Limit company stock
Remember Enron? You already count on your employer for your paycheck -- don't count on it for your portfolio gains as well. We tell you the acceptable amount.
(MONEY Magazine) -- You may have full confidence in your company's future, but when it comes to your 401(k) strategy, nothing can trip you up more than blind loyalty.
Never put more than 10% of your money in your employer's stock. After all, your job security already depends on your firm's financial health.
If you load your 401(k) with your company stock, you are wagering your retirement security on your employer as well.
Yes, if the stock soars, you'll do better than if you had spread your money around. But the risk isn't worth it.

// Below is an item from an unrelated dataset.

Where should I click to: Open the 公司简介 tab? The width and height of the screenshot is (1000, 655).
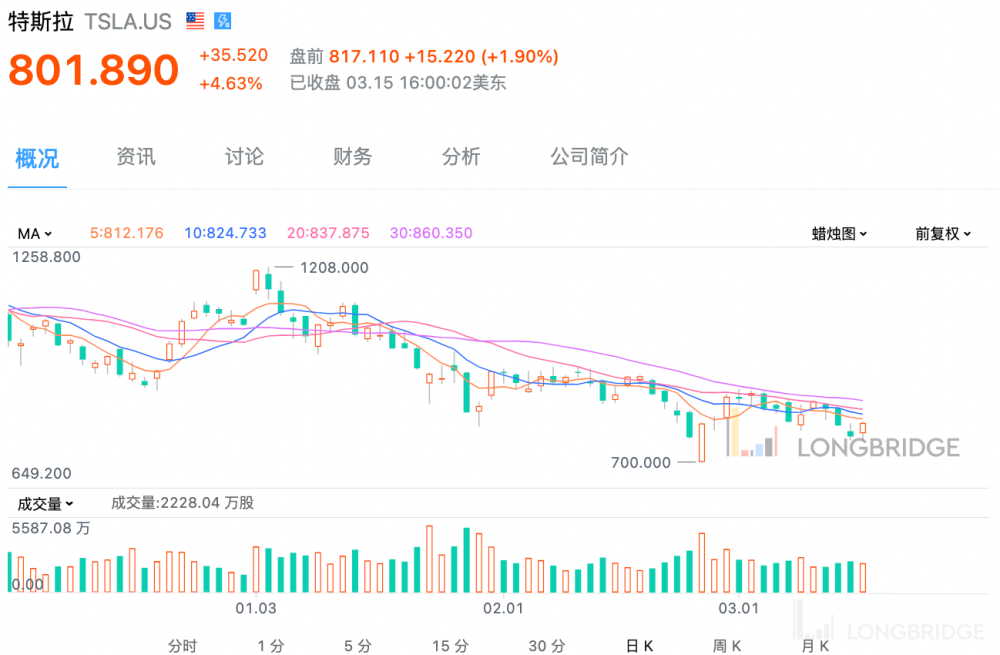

The most recent dramatic example of just how serious this risk can be is Enron, which imploded after its executives allegedly engaged in various acts of malfeasance.
But corporate shenanigans aren't the only reason a company's stock might take a major hit. A company with perfectly honest management might fall on hard times because the management is incompetent, or, if competent, perhaps the victim of economic forces over which the managers have no control, say, an influx of cheaper products from abroad.
Or maybe the big product the company was counting on to grow earnings generates disappointing sales.
Fact is, American corporate history is bursting with examples of companies that once strode the economic landscape like a Colossus that later found themselves struggling for their very existence. Just look at Ford and GM.